Grand Canyon National Park & Kaibab National Forest
Grand Canyon Rides
May 15 to October 15 (North Rim); Year-round (South Rim)
The Facts: 2,300 | The elevation change, in feet, you’ll experience on the North Rim’s Grand Canyon Mule Ride to the Supai Tunnel.
You can take your own horses to camp and ride through Kaibab National Forest, around the rim of the Grand Canyon (home of the Kaibab squirrel, found only in the ponderosa pine forests surrounding the canyon). But when it comes time to entering the canyon (and trust us, you don’t want to miss this once-in-a-lifetime experience), you’ll need to book a trip through one of the mule-ride guides, who need a special permit to enter the canyon. Don’t wait, though—these rides book up to a year in advance for many of the outfits.
The well-trained mules are as sturdy as they are gentle, and they’re sizable enough to carry most riders. Mules have packed 600,000 people into the Grand Canyon since rides were first offered in 1887.
Don’t Miss This
Take an overnight ride with 1. World Famous Mule Rides deep into the canyon from the South Rim, staying overnight at the 2. Phantom Ranch—nestled at the bottom of the Grand Canyon in Arizona. 3. If you’d like an even more remote experience, try the Grand Canyon Mule Rides on the North Rim—some 90 miles from the nearest town of Kanab.

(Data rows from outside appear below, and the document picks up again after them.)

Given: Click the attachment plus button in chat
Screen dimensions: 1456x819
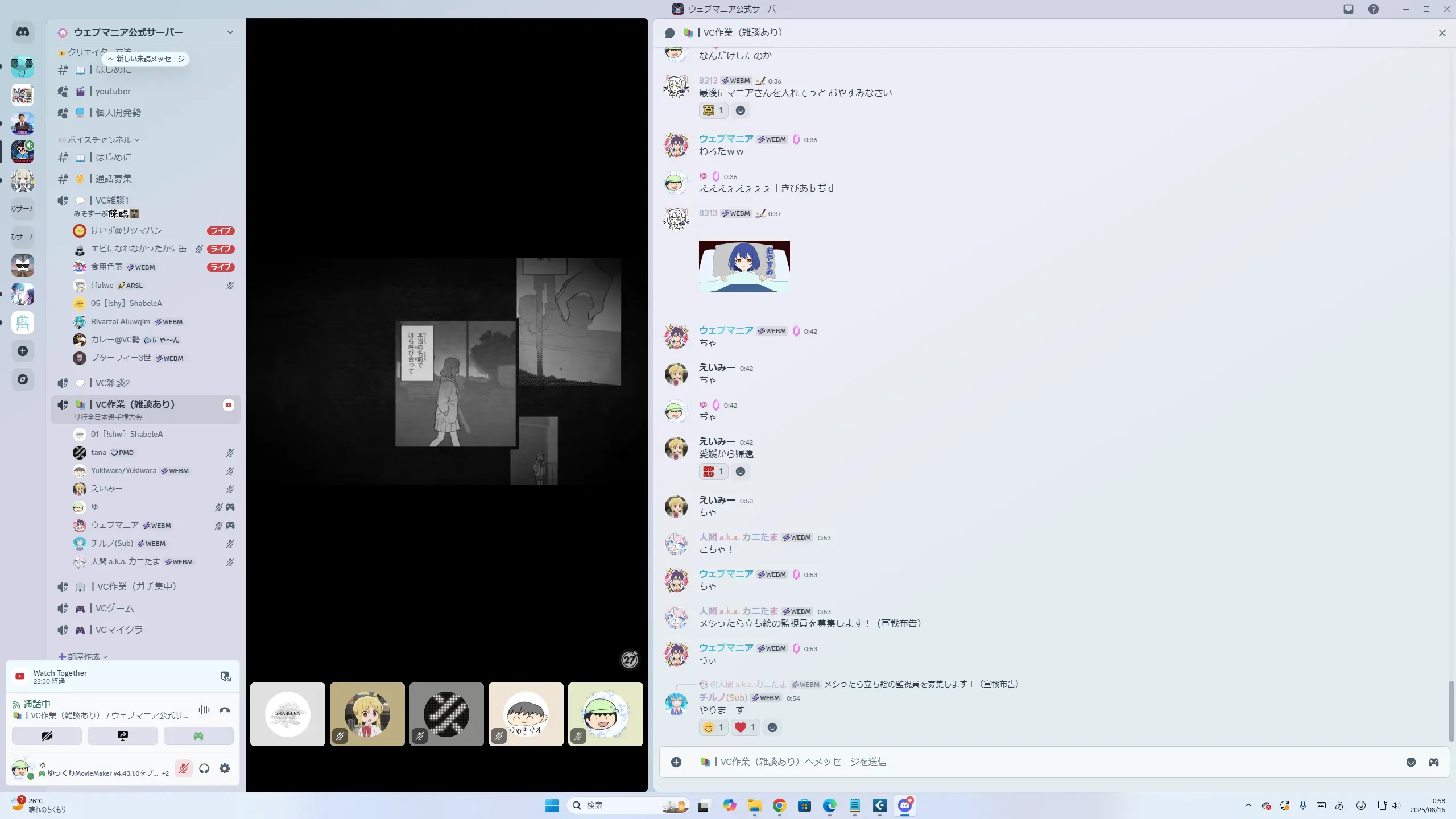Looking at the screenshot, I should pos(676,762).
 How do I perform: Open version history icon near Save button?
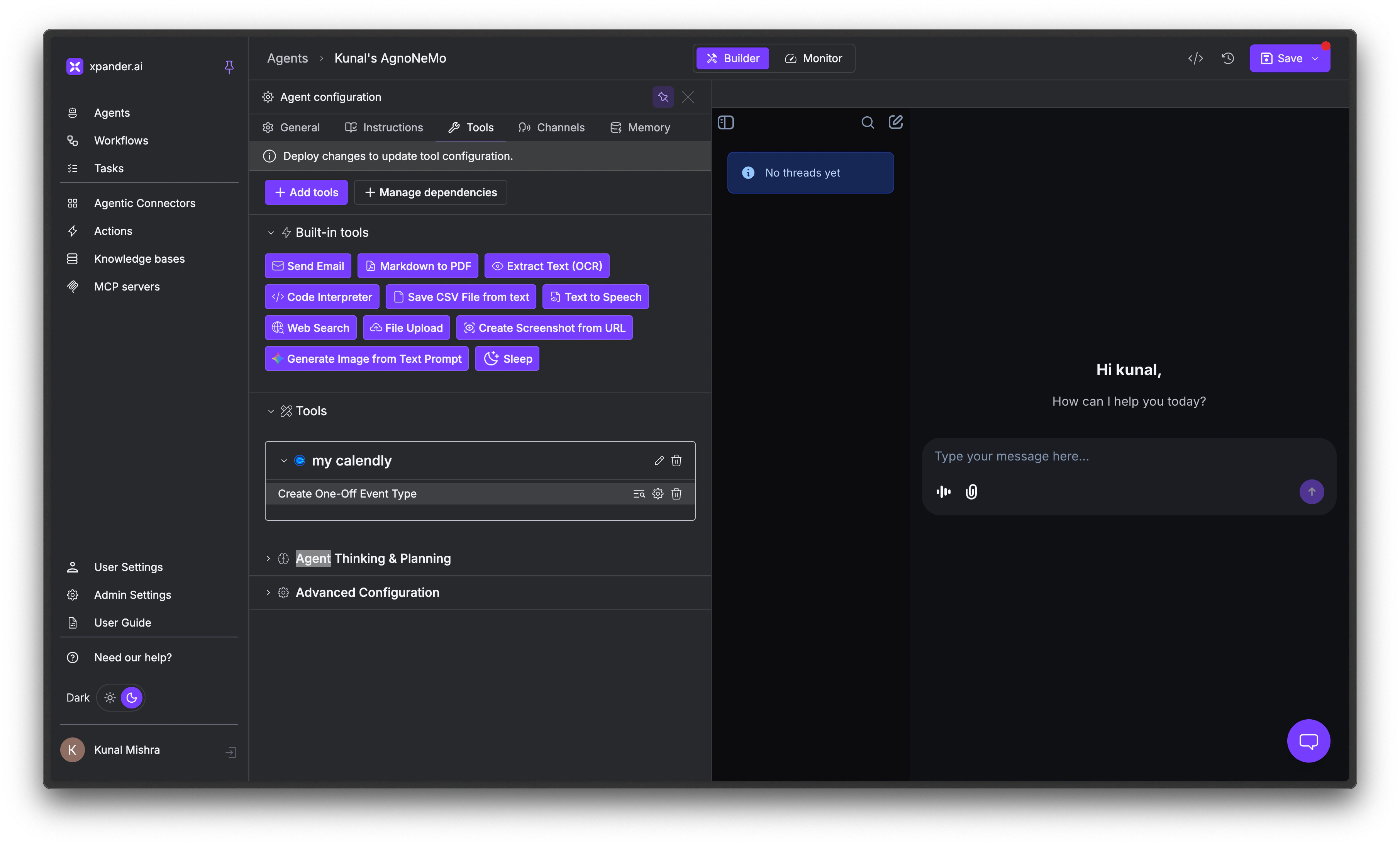(1228, 58)
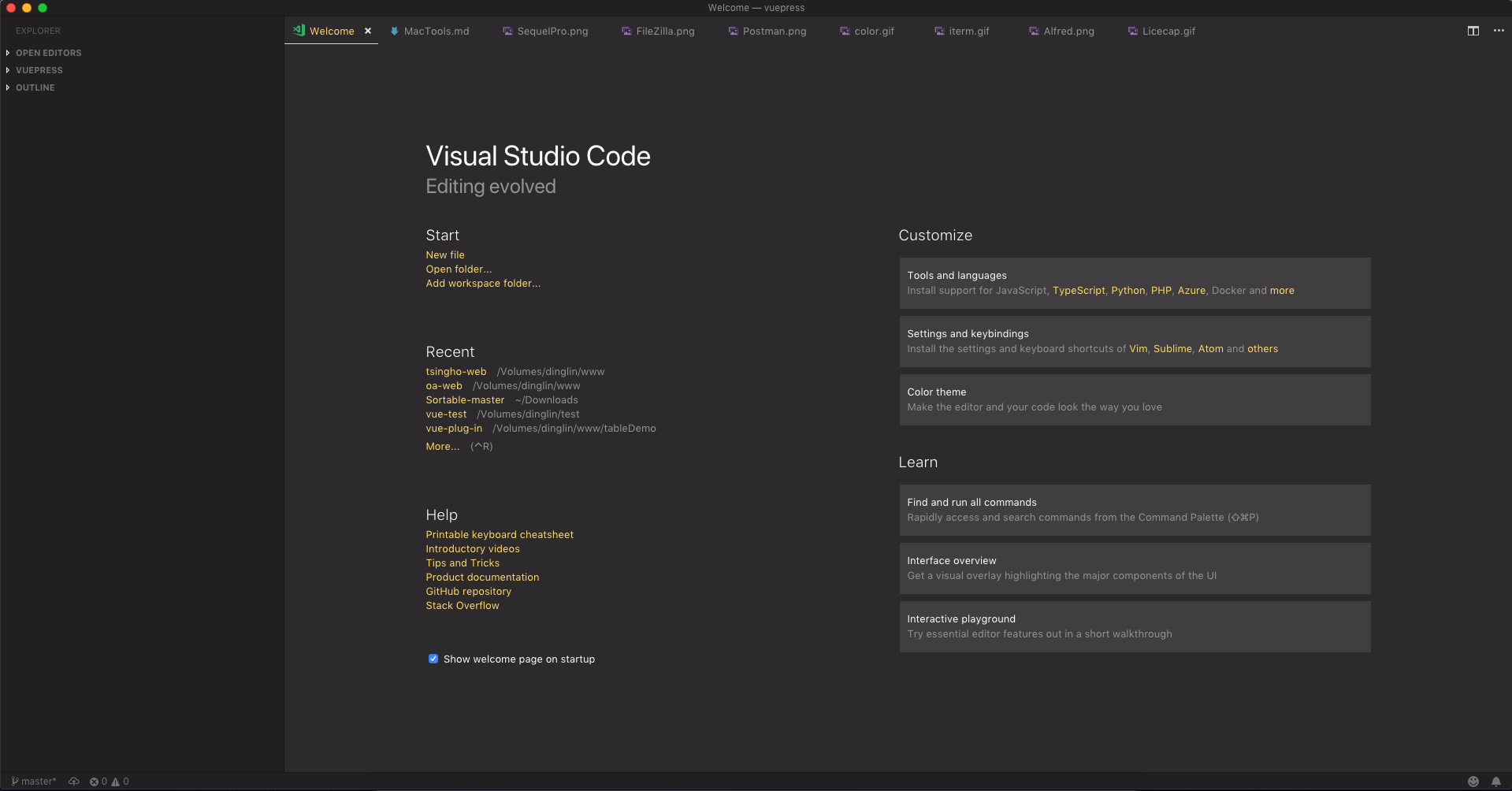Open the errors and warnings indicator
The image size is (1512, 791).
(109, 781)
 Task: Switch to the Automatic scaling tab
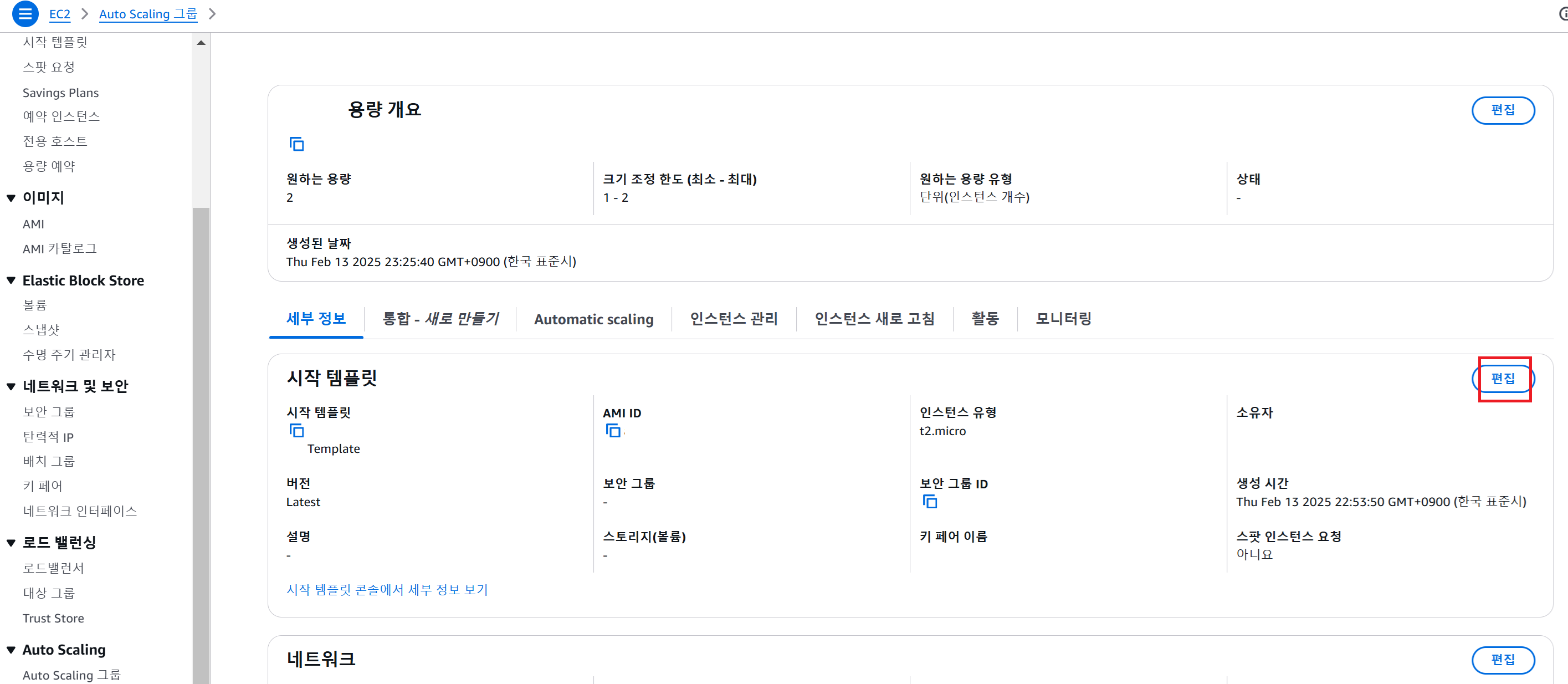(x=593, y=319)
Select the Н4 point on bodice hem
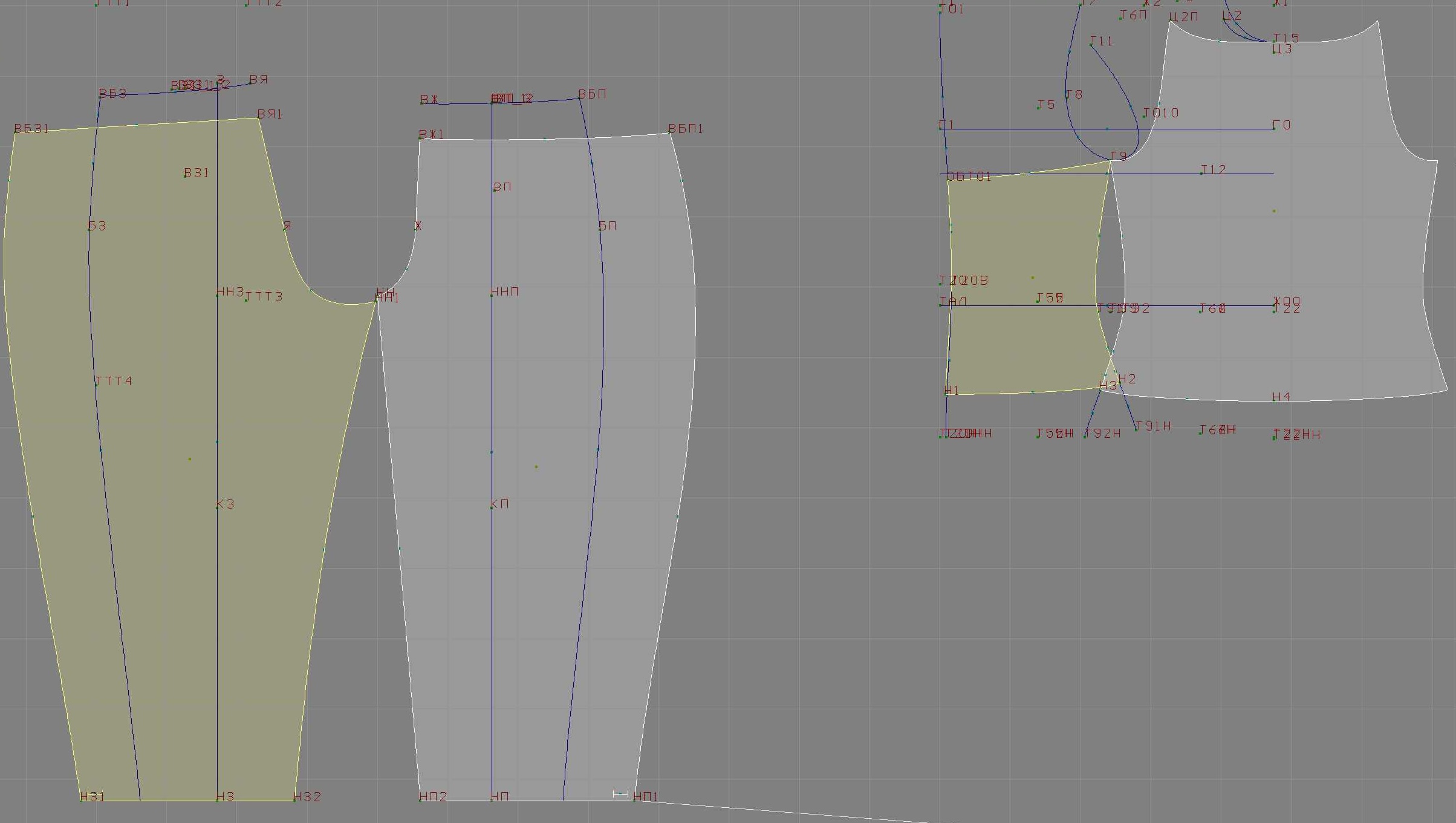Screen dimensions: 1456x823 (x=1274, y=400)
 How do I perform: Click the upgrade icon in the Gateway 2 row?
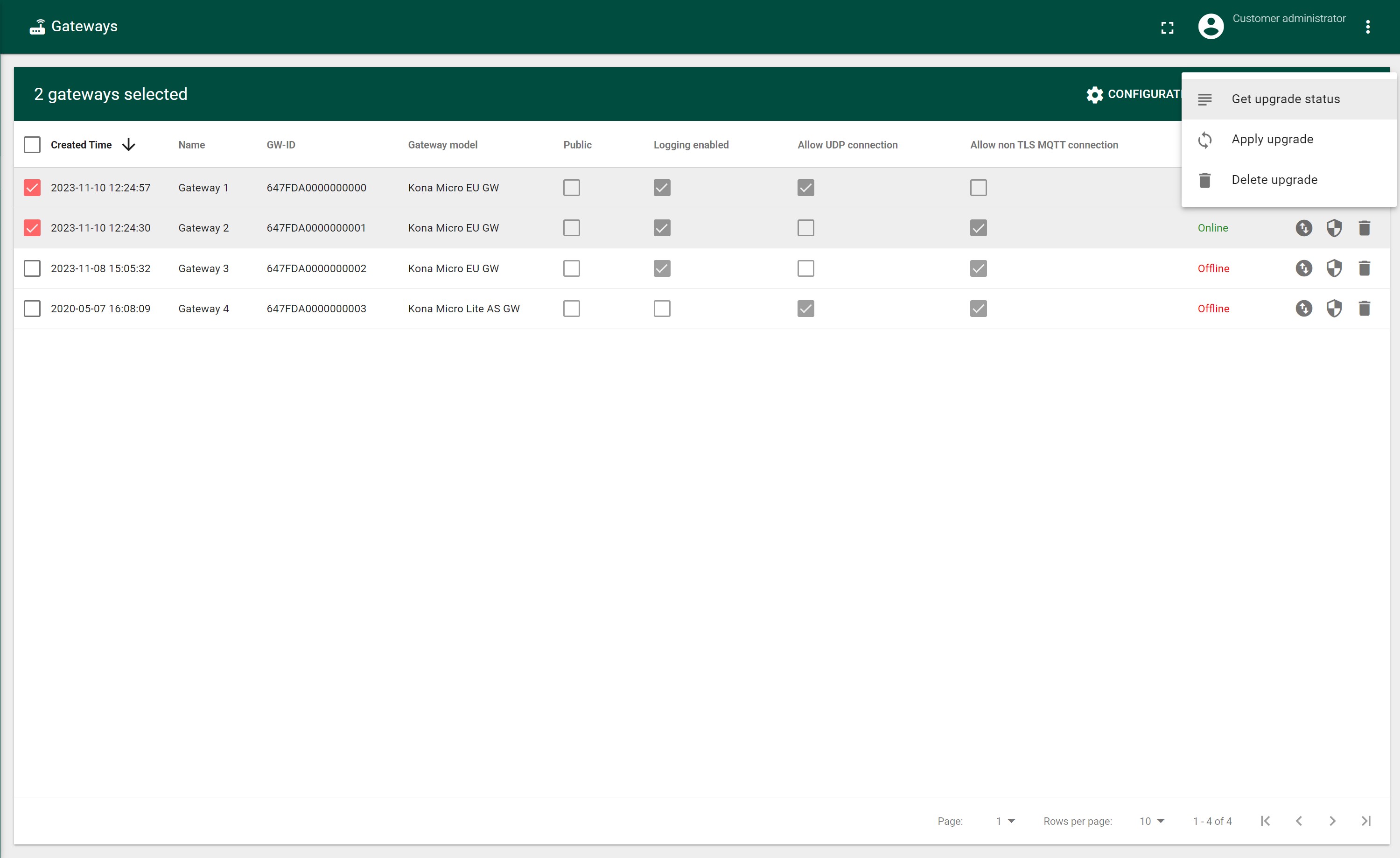[1303, 228]
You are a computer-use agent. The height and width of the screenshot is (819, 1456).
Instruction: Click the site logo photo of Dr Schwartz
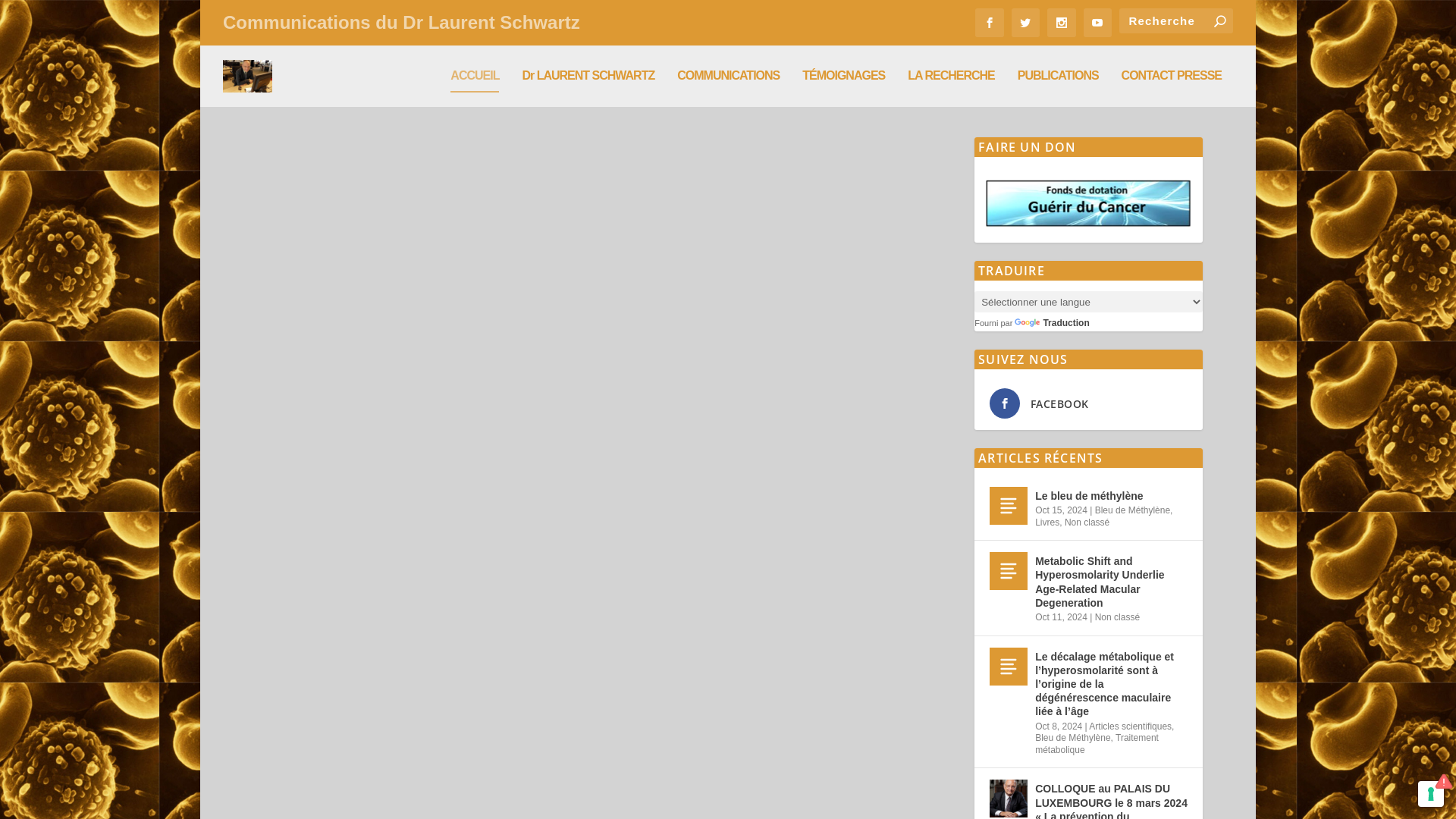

While you can’t ride your own horses down into the canyon, the views from the rims are worth it. Bring your own horses and camp at the 6. Mather Campground on the South Rim or the 7. North Rim Horse Camp on the other side of the canyon, but remember to check in with park rangers to obtain any required permits.
Get updated health papers and a negative Coggins test certificate for each horse you’re bringing to camp.